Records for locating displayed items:
"""

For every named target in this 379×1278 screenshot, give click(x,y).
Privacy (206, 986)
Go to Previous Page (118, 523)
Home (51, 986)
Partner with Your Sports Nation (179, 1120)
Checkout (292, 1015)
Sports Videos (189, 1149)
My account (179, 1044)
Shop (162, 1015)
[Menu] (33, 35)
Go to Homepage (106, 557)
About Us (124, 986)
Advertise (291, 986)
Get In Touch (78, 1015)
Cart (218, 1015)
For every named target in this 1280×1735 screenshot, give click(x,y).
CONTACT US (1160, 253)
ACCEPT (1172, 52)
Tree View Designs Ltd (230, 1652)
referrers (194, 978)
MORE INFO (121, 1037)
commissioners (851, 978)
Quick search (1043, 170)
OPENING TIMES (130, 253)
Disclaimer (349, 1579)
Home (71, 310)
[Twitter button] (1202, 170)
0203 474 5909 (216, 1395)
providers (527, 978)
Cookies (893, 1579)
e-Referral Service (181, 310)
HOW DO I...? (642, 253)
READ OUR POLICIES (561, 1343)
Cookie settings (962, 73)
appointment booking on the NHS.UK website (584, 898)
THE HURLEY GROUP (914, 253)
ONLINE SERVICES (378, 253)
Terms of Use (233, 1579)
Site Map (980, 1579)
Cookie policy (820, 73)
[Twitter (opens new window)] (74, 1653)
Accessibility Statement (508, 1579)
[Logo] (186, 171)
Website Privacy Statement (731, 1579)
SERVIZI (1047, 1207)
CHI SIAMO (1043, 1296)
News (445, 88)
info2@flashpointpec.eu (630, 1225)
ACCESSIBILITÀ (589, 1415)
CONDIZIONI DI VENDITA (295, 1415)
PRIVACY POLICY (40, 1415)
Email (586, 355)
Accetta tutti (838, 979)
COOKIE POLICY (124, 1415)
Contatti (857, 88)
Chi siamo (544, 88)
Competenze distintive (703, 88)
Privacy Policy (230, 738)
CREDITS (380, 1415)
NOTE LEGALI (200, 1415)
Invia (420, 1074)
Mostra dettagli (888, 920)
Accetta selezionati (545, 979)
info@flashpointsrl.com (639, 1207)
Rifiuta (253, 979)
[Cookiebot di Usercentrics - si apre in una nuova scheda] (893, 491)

"""

Exercise objective => Transcribe every line of the items above verbatim, keeping them in their original order.

Task solution =>
For every named target in this 379×1278 screenshot, give click(x,y).
Privacy (206, 986)
Go to Previous Page (118, 523)
Home (51, 986)
Partner with Your Sports Nation (179, 1120)
Checkout (292, 1015)
Sports Videos (189, 1149)
My account (179, 1044)
Shop (162, 1015)
[Menu] (33, 35)
Go to Homepage (106, 557)
About Us (124, 986)
Advertise (291, 986)
Get In Touch (78, 1015)
Cart (218, 1015)
For every named target in this 1280×1735 screenshot, give click(x,y).
CONTACT US (1160, 253)
ACCEPT (1172, 52)
Tree View Designs Ltd (230, 1652)
referrers (194, 978)
MORE INFO (121, 1037)
commissioners (851, 978)
Quick search (1043, 170)
OPENING TIMES (130, 253)
Disclaimer (349, 1579)
Home (71, 310)
[Twitter button] (1202, 170)
0203 474 5909 (216, 1395)
providers (527, 978)
Cookies (893, 1579)
e-Referral Service (181, 310)
HOW DO I...? (642, 253)
READ OUR POLICIES (561, 1343)
Cookie settings (962, 73)
appointment booking on the NHS.UK website (584, 898)
THE HURLEY GROUP (914, 253)
ONLINE SERVICES (378, 253)
Terms of Use (233, 1579)
Site Map (980, 1579)
Cookie policy (820, 73)
[Twitter (opens new window)] (74, 1653)
Accessibility Statement (508, 1579)
[Logo] (186, 171)
Website Privacy Statement (731, 1579)
SERVIZI (1047, 1207)
CHI SIAMO (1043, 1296)
News (445, 88)
info2@flashpointpec.eu (630, 1225)
ACCESSIBILITÀ (589, 1415)
CONDIZIONI DI VENDITA (295, 1415)
PRIVACY POLICY (40, 1415)
Email (586, 355)
Accetta tutti (838, 979)
COOKIE POLICY (124, 1415)
Contatti (857, 88)
Chi siamo (544, 88)
Competenze distintive (703, 88)
Privacy Policy (230, 738)
CREDITS (380, 1415)
NOTE LEGALI (200, 1415)
Invia (420, 1074)
Mostra dettagli (888, 920)
Accetta selezionati (545, 979)
info@flashpointsrl.com (639, 1207)
Rifiuta (253, 979)
[Cookiebot di Usercentrics - si apre in una nuova scheda] (893, 491)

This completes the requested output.